あの日、連絡帳を開いた瞬間、手が止まりました。
そこに書かれていたのは、子どもの様子でも、その日の出来事でもありませんでした。
書かれていたのは、たったこれだけです。
「事務処理上の都合、退園届を16日(月)に提出していただいてよいでしょうか。
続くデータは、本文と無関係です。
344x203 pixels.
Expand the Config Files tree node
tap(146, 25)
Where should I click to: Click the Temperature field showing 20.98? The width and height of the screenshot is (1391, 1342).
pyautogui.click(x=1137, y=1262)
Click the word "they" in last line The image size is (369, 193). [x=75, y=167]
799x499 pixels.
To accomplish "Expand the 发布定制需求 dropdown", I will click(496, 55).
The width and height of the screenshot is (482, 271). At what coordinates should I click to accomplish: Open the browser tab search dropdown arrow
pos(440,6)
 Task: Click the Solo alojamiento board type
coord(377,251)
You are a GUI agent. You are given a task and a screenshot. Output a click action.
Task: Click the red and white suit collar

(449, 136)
」
何度読んでも、胸の奥がざわつきました。
「事務処理上の都合」。
その言葉の軽さに、私はしばらく息ができませんでした。
子どもが毎日通っていた場所。
朝、泣きながらも頑張って靴を履いて、少しずつ慣れていった場所。
小さな体で、一生懸命に生活を積み重ねてきた場所。
その居場所がなくなるかもしれないという話が、まるで一枚の書類の処理のように書かれていたからです。
退園の話が突然出たのは、2月12日でした。
あまりに急で、私はすぐに状況を整理することすらできませんでした。
それでも、まず考えたのは自分の気持ちではなく、子どものことでした。
次の園はすぐ見つかるのか。
環境が変わって大丈夫なのか。
急に居場所を失うことが、どれだけ子どもに負担になるのか。
私は何度も状況を説明しました。
転園先探しが難航していること。
簡単に次が決まるわけではないこと。
子どもの生活は、大人の都合だけで切り替えられるものではないこと。
行政の方にも間に入っていただき、現状を共有しました。
少しでも子どもの負担が減る方向で進めてもらえないか、と願いながら。
でも、園側から返ってきたものは、こちらの事情に寄り添う言葉ではありませんでした。